The formula representing gravitational force is pivotal in physics. This formula is:\[ F = \frac{G m_1 m_2}{r^2} \]Here,

• \( F \) is the gravitational force between two masses.
• \( G \) is the gravitational constant, a fixed value that keeps equations consistent.
• \( m_1 \) and \( m_2 \) are the masses of the objects involved.
• \( r \) represents the distance between the centers of these two masses.

This equation emphasizes the inverse square principle where the force is inversely proportional to the square of the distance between the objects. This means that as distance \( r \) increases, the gravitational force \( F \) decreases, and vice versa. Grasping this formula is crucial as it forms the basis for understanding gravitation in physics.
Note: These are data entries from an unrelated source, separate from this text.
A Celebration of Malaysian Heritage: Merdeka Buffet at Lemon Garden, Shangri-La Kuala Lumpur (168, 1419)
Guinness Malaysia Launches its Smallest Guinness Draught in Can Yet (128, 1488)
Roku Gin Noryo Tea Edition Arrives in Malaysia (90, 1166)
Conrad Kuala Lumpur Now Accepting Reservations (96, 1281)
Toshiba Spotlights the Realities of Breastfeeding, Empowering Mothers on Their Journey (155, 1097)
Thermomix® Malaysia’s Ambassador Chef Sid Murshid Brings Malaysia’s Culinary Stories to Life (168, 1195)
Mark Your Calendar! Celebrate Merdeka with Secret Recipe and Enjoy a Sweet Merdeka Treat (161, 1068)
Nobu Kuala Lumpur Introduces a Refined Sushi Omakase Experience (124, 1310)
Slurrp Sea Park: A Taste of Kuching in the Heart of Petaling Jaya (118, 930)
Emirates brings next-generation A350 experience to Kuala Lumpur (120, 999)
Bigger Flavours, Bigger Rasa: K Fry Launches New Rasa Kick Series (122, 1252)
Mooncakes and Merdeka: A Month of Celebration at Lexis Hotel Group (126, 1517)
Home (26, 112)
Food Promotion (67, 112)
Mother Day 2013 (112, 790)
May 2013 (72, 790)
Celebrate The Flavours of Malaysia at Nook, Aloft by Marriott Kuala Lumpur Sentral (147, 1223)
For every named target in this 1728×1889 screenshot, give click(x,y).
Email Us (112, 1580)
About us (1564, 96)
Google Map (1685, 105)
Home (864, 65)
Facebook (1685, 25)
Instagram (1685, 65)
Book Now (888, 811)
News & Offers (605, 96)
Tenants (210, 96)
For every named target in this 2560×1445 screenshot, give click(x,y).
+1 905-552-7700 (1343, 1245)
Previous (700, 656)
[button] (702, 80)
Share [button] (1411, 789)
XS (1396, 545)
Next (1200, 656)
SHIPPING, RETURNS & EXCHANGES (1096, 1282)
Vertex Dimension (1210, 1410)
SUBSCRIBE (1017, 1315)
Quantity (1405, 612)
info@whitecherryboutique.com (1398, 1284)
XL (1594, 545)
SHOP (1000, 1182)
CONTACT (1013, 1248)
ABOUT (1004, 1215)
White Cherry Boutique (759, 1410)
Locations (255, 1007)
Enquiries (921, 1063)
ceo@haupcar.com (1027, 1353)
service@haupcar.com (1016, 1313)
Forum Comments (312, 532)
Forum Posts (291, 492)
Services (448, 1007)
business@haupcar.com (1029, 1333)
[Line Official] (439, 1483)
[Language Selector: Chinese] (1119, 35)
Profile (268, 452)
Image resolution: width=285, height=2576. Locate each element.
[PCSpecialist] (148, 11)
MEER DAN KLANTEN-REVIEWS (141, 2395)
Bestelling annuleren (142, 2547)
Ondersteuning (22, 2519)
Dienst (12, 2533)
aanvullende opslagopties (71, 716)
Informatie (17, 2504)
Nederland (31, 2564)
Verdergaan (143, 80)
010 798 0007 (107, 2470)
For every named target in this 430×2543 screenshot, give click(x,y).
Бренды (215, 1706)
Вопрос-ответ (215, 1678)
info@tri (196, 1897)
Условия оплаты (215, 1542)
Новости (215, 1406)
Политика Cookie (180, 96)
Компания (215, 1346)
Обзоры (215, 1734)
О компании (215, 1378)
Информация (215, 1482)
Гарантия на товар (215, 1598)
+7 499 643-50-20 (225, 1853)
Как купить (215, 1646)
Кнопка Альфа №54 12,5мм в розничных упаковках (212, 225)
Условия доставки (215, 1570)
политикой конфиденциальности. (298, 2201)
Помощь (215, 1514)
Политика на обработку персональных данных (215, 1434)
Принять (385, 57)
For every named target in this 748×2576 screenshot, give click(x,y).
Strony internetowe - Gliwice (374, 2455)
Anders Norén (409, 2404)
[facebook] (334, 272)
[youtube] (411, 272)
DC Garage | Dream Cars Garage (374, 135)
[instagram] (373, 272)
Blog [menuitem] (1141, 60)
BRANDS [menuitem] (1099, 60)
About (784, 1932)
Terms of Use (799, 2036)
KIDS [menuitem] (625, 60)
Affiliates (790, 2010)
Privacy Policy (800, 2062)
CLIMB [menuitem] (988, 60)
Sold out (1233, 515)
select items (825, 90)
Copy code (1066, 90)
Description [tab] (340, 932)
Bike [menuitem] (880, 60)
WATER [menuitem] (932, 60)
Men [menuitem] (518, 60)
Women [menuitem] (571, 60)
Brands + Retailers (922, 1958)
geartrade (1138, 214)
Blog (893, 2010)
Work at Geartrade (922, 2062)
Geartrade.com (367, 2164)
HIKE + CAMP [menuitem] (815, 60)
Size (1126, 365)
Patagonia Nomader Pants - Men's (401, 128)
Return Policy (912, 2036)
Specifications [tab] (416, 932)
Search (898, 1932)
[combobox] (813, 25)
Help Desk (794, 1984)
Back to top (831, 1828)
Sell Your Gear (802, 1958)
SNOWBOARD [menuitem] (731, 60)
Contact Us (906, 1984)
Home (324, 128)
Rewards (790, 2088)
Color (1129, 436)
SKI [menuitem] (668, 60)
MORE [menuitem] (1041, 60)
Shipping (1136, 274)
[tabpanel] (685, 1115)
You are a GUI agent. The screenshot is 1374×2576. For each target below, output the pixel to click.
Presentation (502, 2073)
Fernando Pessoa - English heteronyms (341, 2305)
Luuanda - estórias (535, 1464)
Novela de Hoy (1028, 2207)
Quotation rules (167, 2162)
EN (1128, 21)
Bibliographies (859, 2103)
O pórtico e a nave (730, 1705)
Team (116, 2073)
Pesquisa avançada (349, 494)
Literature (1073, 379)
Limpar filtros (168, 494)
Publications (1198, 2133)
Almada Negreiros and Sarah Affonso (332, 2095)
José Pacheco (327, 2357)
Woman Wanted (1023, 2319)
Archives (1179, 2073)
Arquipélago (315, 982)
In algebra, isolating a variable means manipulating the equation until that variable is on its own on one side of it. Here's how you isolate \( m_1 \) in the gravitational force formula:First, we aim to clear any fractions. Multiplying both sides by \( r^2 \) helps remove this, giving:\[ F r^2 = G m_1 m_2 \]Now, \( G m_1 m_2 \) is isolated on one side of the equation without a denominator.Next, to further isolate \( m_1 \), divide both sides by \( G m_2 \):\[ m_1 = \frac{F r^2}{G m_2} \]This algebraic step ensures \( m_1 \) stands alone, expressed clearly in terms of the other variables. These techniques of shifting terms and dividing systematically are valuable for solving many algebraic equations.

Algebraic manipulation is a critical skill in mathematics, particularly in solving equations. It involves a series of operations such as addition, subtraction, multiplication, and division to rearrange or simplify equations. In the given problem, several manipulation strategies were used:

• Multiplying both sides of the equation by \( r^2 \): This was used to eliminate the fraction in the original formula. Fractions can complicate calculations, so removing them early simplifies the process.
• Dividing by \( Gm_2 \): This was necessary to complete the isolation of the variable \( m_1 \). By dividing, we effectively balance the equation to reveal the isolated variable on one side.

These algebraic techniques are combined to make the equation simpler and solve for the desired variable. Mastering these manipulations allows you to tackle various mathematical problems with confidence.